1. Das größte Hilfspaket in der Geschichte der Bundesrepublik.

Das “größte Hilfspaket in der Geschichte der Bundesrepublik“ *1) umfasst zunächst haushaltswirksame Maßnahmen von insgesamt 353,3 Milliarden Euro und Garantien von insgesamt 819,7 Milliarden Euro. Um dies zu finanzieren, benötigt der Bund neue Kredite in Höhe von rund 156 Milliarden Euro, für die ein Nachtragshaushalt aufgestellt wurde.
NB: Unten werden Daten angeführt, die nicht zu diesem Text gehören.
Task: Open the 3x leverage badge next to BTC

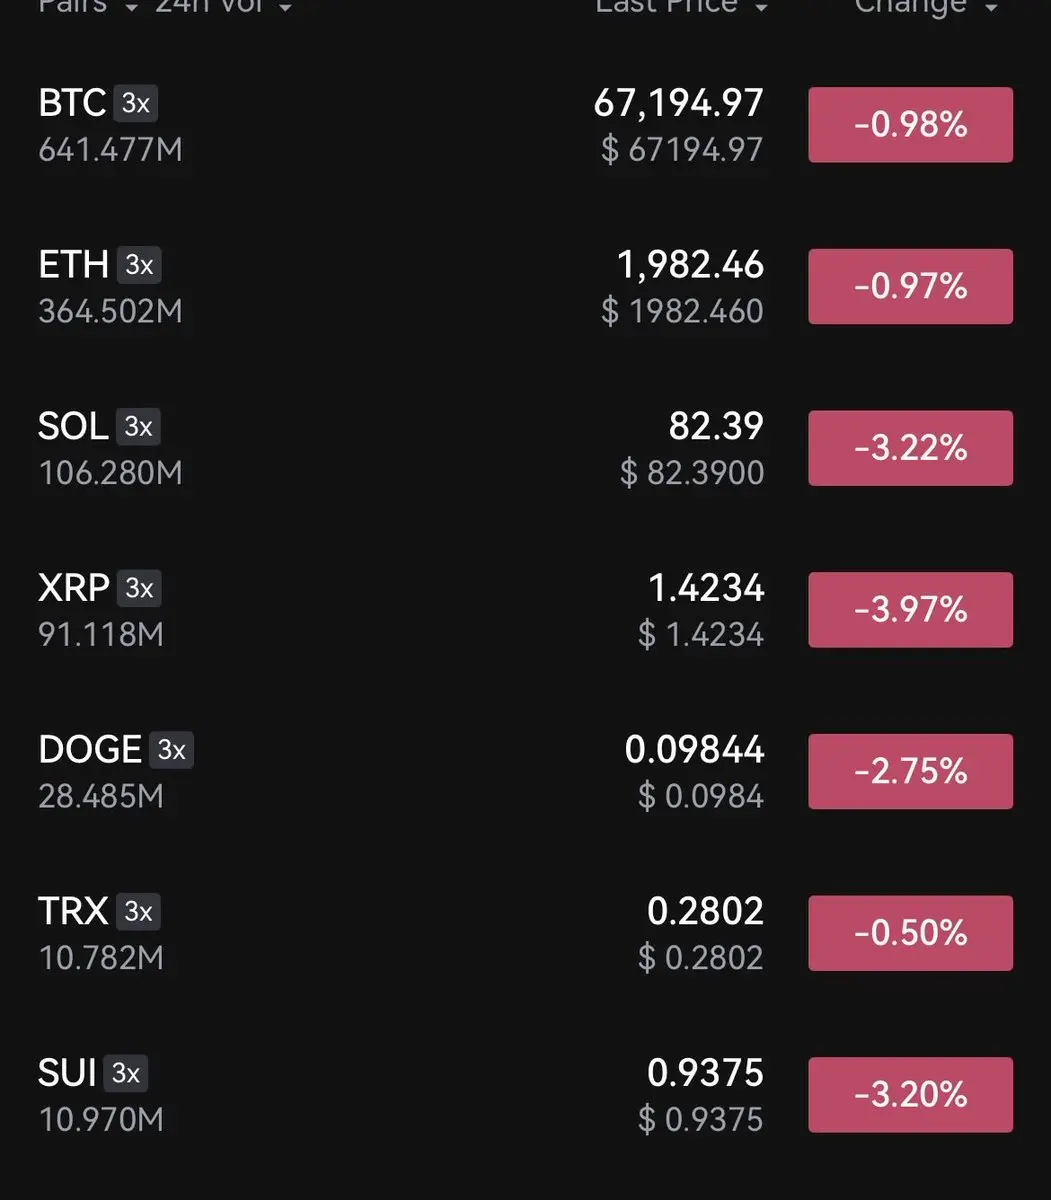Action: click(135, 103)
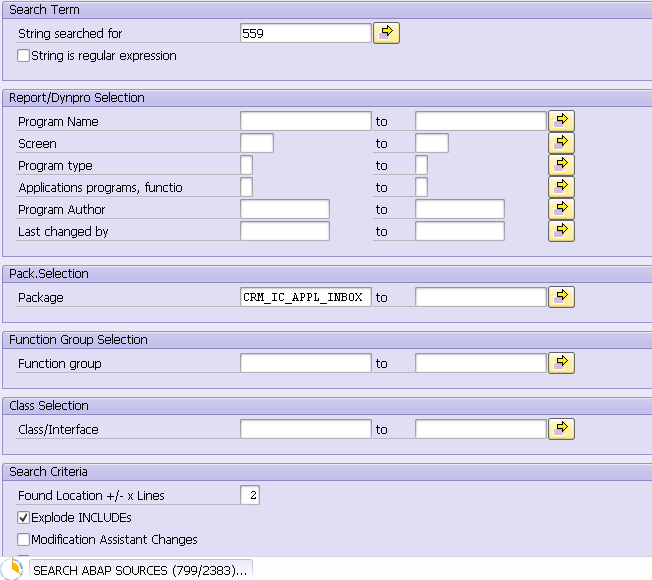
Task: Open multiple selection for Package
Action: [x=561, y=297]
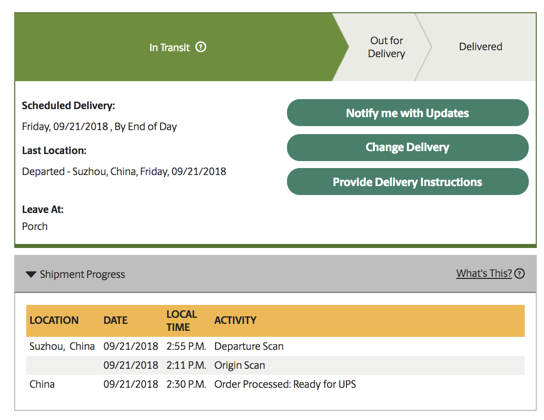
Task: Select the Out for Delivery step
Action: click(x=386, y=47)
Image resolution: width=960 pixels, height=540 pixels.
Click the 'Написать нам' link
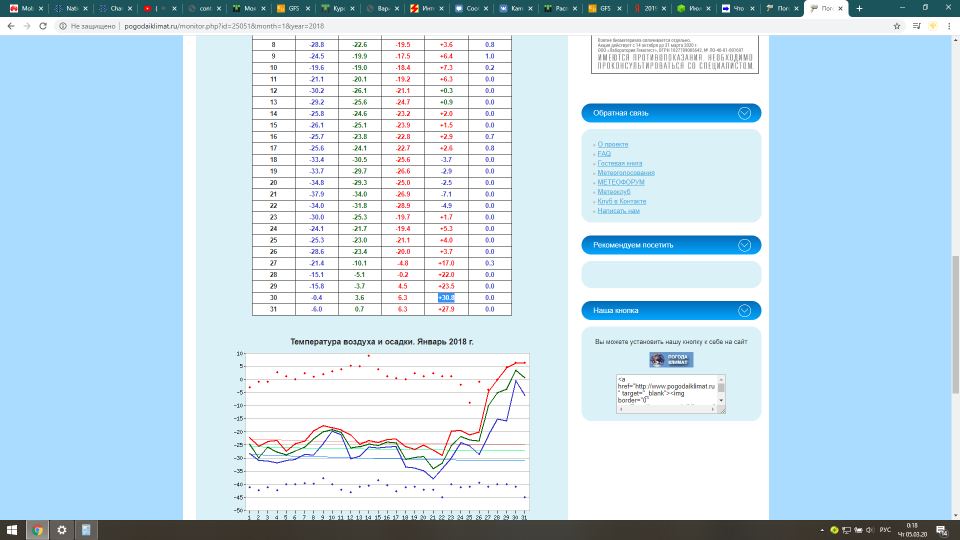tap(618, 211)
Dieser “Corona-Schutzschild“ dient dem Schutz der Gesundheit unserer Bürger, dem Schutz der Arbeitsplätze und Unternehmen sowie dem sozialen Zusammenhalt.
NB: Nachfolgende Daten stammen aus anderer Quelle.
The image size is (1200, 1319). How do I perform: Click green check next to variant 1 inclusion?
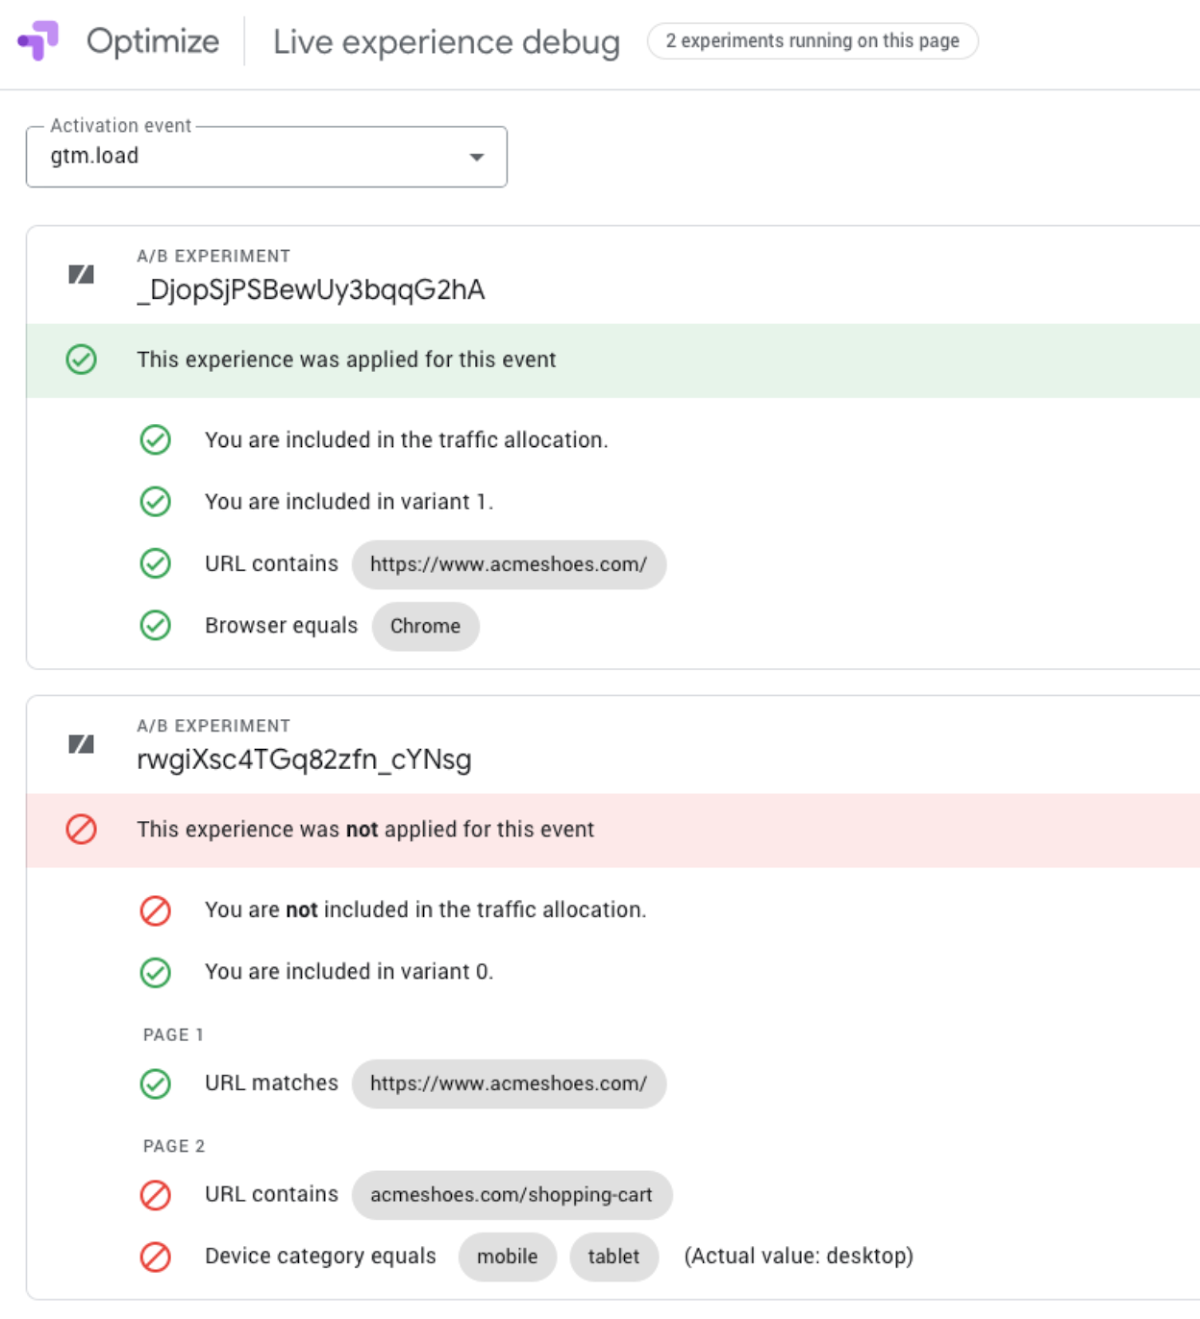pyautogui.click(x=155, y=501)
Eine beispiellose Herausforderung auch für die Ministerien, die für das Programm verantwortlich sind. Bundesfinanzminister und Vizekanzler Olaf Scholz hat für diese Herausforderungen seinen politischen Qualitätsanspruch mit viermal T vorgegeben: „timely, targeted, temporary, transformative“ — zeitgerecht, gezielt, befristet und für politischen Wandel sollen die Maßnahmen wirken. *2)
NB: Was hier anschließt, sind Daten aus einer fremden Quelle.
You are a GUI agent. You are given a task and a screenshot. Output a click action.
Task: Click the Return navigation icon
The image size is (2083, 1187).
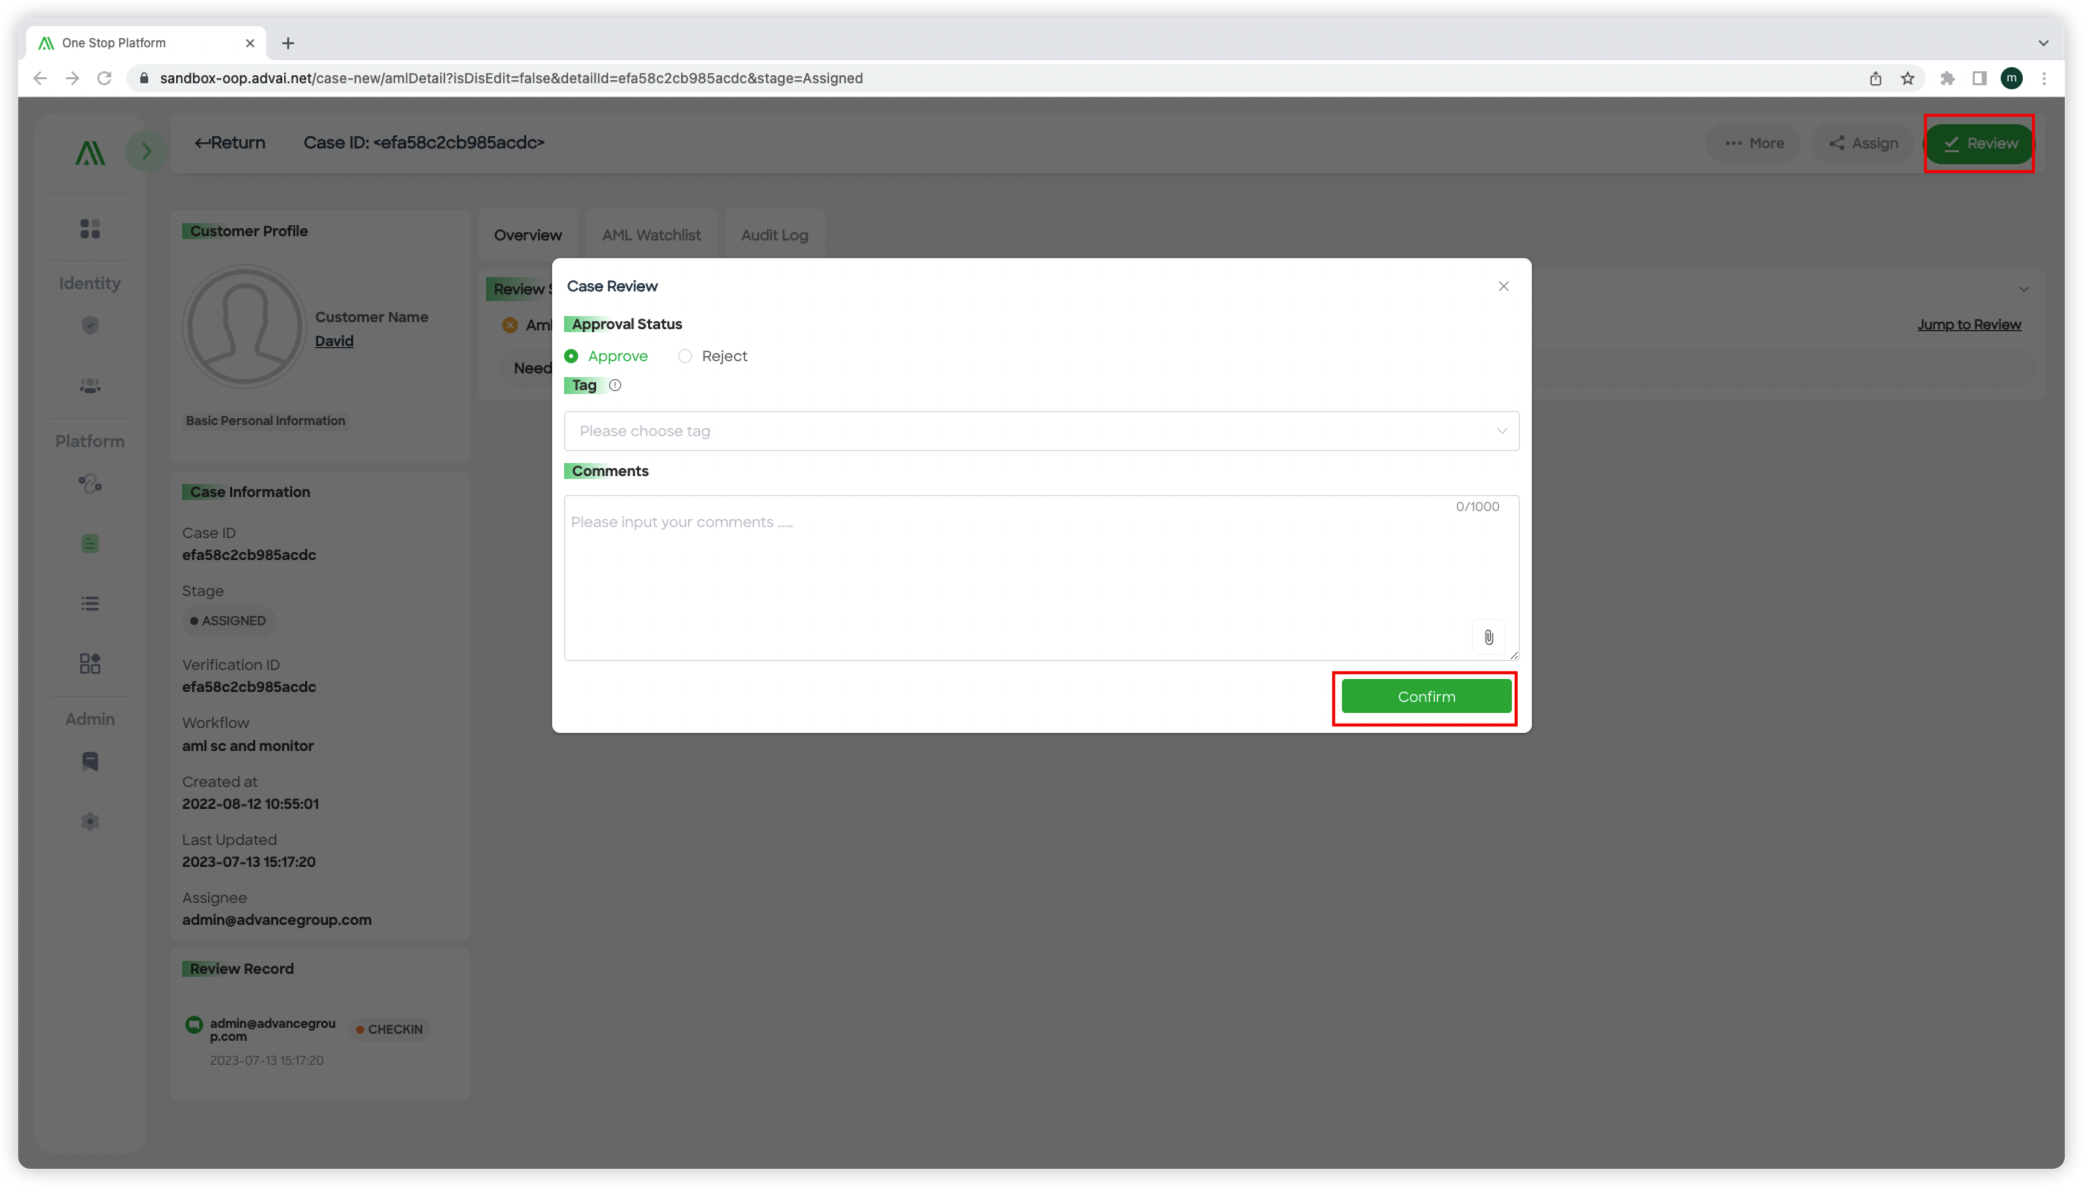pos(200,142)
Wird diese Herausforderung bewältigt, könnte die schon mehrfach totgesagte dritte GroKo-Bundesregierung seit 2005 mit einer Glanzleistung für lange Zeit erinnert werden. Das wünschen viele Sozialdemokraten auch Olaf Scholz, der schon im September 2019 gegenüber Sorgen vor einer Wirtschaftskrise zusicherte: „Sollte es zu einer Wirtschaftskrise kommen, dann stünde der Bund bereit, mit ´vielen, vielen Milliarden gegenzuhalten`“. Das sei „gelebter Keynesianismus“. Bundesfinanzminister Olaf Scholz (SPD) habe “seinen Keynes gelesen.“ *3)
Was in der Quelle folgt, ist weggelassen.